Medical Emergency Fund
This program also aims to be able to provide cash for emergency purposes without any obligation from the recipient. This fund is taken from the fourth Sunday offering as well as private sources. Requests for help are evaluated by the vestry.
Parish Preaching Stations
In 2015, the Pitong Gatang settlement from which most of our original members came was relocated in Langkiwa, a good 30 minute walk from Brent Chapel. Some children still show up for Sunday School on Sunday mornings along with some adults. For those who can’t find the time, Deacon Mary Balitog visits regularly with the Celebration of Word and Communion one Sunday a month.
Timbao, where some of our members reside, is located at some distance from Brent School. For those who find it hard to get to us on Sundays, Deacon Mary Balitog visits once a month to conduct a Celebration of Word and Communion.
Cavinti (Our Lady of Walsingham Preaching Station)
In 2012 Deacon Jonathan Britt and his wife Grace opened a preaching station on their property in Cavinti, Laguna. Before long a small but regular congregation was formed which meets twice a month. Deacon Jonathan conducts a Celebration of Word and Communion first Sundays, and Fr. Joe Mock celebrates the Eucharist on the third.
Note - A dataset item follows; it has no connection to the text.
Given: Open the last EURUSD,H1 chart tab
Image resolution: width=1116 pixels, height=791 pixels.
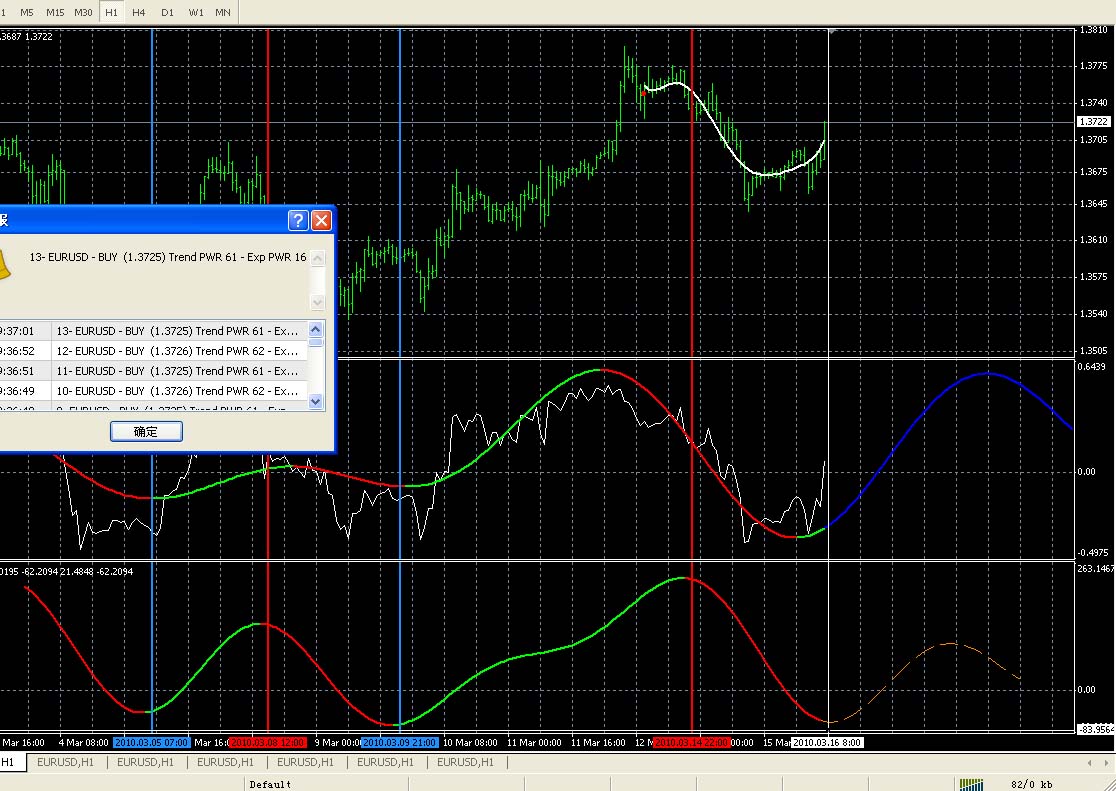Looking at the screenshot, I should click(x=465, y=763).
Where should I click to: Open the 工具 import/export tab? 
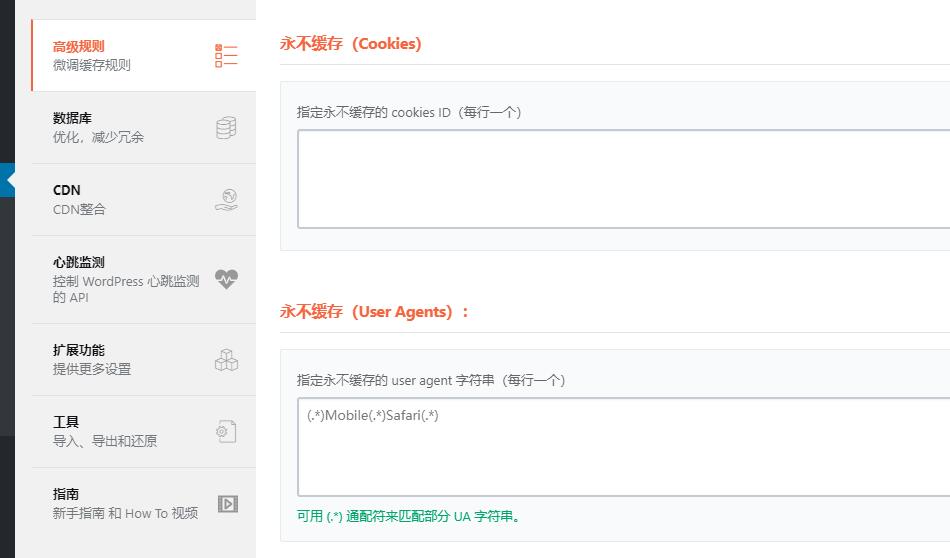[x=66, y=422]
A contingent of Holy Family members lead by Deacon Mary and Mrs. Grace Britt had been going to Tubili in Mindoro with the permission of the Dean of the Southern Tagalog Deanery and the Priest-In-Charge of an existing church in the area to start a mission with the Mangyan Tribe of Mindoro. This mission was initiated in 2016.
WITNESSING: PARISH AT WORK IN THE NEIGHBORHOOD
The Holy Spirit is using the Holy Family Episcopal Church through Deacon Mary by sending children in need of help her way. Out of the blue, somebody calls Dcn. Mary about a kid in need, and there she is to help. Isn’t that amazing work of the Holy Spirit?
|Name of Child||Age||Condition|
|Gabriel de la Cruz||7||Cerebral Palsy with Epilepsy|
|Cassie Naval||7||Congenital heart disease due for surgery|
|Bobby Babon||2||Down Syndrome|
|Tricia Gagarin||4||healthy (sponsored)|
|Andrea Tabilog||5||healthy (sponsored)|
|Mark Sigue||2||healthy (sponsored)|
Recently we had an intern from the US who stayed with the Parish for a month and assisted the Deacon with the programs of the Parish. She experienced the day to day living in a less privileged area in the Philippines that is different from where she grew up. She helped in the Sunday school and some youth activities. With her is another intern from our local school who also helped in the parish works while they are here with the supervision of Deacon Mary.